* [YOUR ASSIGNMENT] Output each record exactly. Leave none out.

* [LISTED ENTRIES]

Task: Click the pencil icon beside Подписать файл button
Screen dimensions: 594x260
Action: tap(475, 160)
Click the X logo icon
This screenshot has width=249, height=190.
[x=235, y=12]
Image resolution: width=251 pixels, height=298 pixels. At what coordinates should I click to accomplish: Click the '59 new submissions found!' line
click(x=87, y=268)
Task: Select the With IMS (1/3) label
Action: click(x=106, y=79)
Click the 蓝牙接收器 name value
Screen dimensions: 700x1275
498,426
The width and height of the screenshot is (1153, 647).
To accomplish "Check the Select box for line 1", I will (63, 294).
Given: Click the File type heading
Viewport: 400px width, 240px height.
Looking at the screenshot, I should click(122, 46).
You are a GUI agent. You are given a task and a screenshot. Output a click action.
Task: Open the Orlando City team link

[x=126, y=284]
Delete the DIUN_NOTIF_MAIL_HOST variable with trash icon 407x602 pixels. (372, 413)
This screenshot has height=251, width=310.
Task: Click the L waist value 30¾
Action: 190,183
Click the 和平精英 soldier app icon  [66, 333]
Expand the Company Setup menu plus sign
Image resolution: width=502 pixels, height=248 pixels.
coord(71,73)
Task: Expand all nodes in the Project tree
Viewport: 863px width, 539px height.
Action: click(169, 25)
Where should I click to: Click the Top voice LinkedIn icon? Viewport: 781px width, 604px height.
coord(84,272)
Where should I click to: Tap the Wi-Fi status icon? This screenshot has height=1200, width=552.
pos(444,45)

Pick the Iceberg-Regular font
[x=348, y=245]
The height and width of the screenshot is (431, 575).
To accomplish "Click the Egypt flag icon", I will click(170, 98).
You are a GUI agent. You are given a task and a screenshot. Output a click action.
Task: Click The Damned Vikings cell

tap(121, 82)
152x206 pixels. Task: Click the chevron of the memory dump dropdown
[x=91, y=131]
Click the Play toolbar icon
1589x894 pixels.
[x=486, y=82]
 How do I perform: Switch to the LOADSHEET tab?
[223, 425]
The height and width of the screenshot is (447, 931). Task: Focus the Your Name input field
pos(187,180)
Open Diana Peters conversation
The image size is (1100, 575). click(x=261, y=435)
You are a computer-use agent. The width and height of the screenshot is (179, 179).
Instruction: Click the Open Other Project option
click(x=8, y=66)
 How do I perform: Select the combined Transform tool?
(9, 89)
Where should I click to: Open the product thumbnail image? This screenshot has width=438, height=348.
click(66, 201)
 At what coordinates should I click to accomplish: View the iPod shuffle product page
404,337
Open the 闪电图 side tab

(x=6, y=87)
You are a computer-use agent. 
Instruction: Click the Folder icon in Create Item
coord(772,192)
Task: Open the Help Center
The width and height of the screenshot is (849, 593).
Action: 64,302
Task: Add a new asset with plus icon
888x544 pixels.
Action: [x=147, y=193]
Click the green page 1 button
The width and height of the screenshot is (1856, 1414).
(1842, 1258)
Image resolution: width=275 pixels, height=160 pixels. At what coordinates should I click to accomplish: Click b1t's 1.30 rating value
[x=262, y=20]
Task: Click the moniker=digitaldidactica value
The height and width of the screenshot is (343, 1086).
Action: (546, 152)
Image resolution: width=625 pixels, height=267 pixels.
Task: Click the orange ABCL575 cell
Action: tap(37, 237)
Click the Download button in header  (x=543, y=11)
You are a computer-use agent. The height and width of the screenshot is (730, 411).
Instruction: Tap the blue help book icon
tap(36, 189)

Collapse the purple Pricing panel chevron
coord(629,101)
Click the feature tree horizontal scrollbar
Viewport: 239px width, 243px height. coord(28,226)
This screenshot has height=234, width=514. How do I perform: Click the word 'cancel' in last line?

* [REPLY TO THE EXERCISE]
Task: Click the pencil icon beside Подписать файл button
Screen dimensions: 594x260
Action: tap(475, 160)
Click the X logo icon
This screenshot has width=249, height=190.
[x=235, y=12]
Image resolution: width=251 pixels, height=298 pixels. At what coordinates should I click to accomplish: Click the '59 new submissions found!' line
click(x=87, y=268)
Task: Select the With IMS (1/3) label
Action: click(x=106, y=79)
Click the 蓝牙接收器 name value
Screen dimensions: 700x1275
498,426
The width and height of the screenshot is (1153, 647).
To accomplish "Check the Select box for line 1", I will (63, 294).
Given: Click the File type heading
Viewport: 400px width, 240px height.
Looking at the screenshot, I should click(122, 46).
You are a GUI agent. You are given a task and a screenshot. Output a click action.
Task: Open the Orlando City team link

[x=126, y=284]
Delete the DIUN_NOTIF_MAIL_HOST variable with trash icon 407x602 pixels. (372, 413)
This screenshot has height=251, width=310.
Task: Click the L waist value 30¾
Action: 190,183
Click the 和平精英 soldier app icon  [66, 333]
Expand the Company Setup menu plus sign
Image resolution: width=502 pixels, height=248 pixels.
coord(71,73)
Task: Expand all nodes in the Project tree
Viewport: 863px width, 539px height.
Action: click(169, 25)
Where should I click to: Click the Top voice LinkedIn icon? Viewport: 781px width, 604px height.
coord(84,272)
Where should I click to: Tap the Wi-Fi status icon? This screenshot has height=1200, width=552.
pos(444,45)

Pick the Iceberg-Regular font
[x=348, y=245]
The height and width of the screenshot is (431, 575).
To accomplish "Click the Egypt flag icon", I will click(170, 98).
You are a GUI agent. You are given a task and a screenshot. Output a click action.
Task: Click The Damned Vikings cell

tap(121, 82)
152x206 pixels. Task: Click the chevron of the memory dump dropdown
[x=91, y=131]
Click the Play toolbar icon
1589x894 pixels.
[x=486, y=82]
 How do I perform: Switch to the LOADSHEET tab?
[223, 425]
The height and width of the screenshot is (447, 931). Task: Focus the Your Name input field
pos(187,180)
Open Diana Peters conversation
The image size is (1100, 575). click(x=261, y=435)
You are a computer-use agent. The width and height of the screenshot is (179, 179).
Instruction: Click the Open Other Project option
click(x=8, y=66)
 How do I perform: Select the combined Transform tool?
(9, 89)
Where should I click to: Open the product thumbnail image? This screenshot has width=438, height=348.
click(66, 201)
 At what coordinates should I click to accomplish: View the iPod shuffle product page
404,337
Open the 闪电图 side tab

(x=6, y=87)
You are a computer-use agent. 
Instruction: Click the Folder icon in Create Item
coord(772,192)
Task: Open the Help Center
The width and height of the screenshot is (849, 593).
Action: 64,302
Task: Add a new asset with plus icon
888x544 pixels.
Action: [x=147, y=193]
Click the green page 1 button
The width and height of the screenshot is (1856, 1414).
(1842, 1258)
Image resolution: width=275 pixels, height=160 pixels. At what coordinates should I click to accomplish: Click b1t's 1.30 rating value
[x=262, y=20]
Task: Click the moniker=digitaldidactica value
The height and width of the screenshot is (343, 1086).
Action: (546, 152)
Image resolution: width=625 pixels, height=267 pixels.
Task: Click the orange ABCL575 cell
Action: tap(37, 237)
Click the Download button in header  (x=543, y=11)
You are a computer-use agent. The height and width of the screenshot is (730, 411).
Instruction: Tap the blue help book icon
tap(36, 189)

Collapse the purple Pricing panel chevron
coord(629,101)
Click the feature tree horizontal scrollbar
Viewport: 239px width, 243px height. coord(28,226)
This screenshot has height=234, width=514. How do I perform: Click the word 'cancel' in last line?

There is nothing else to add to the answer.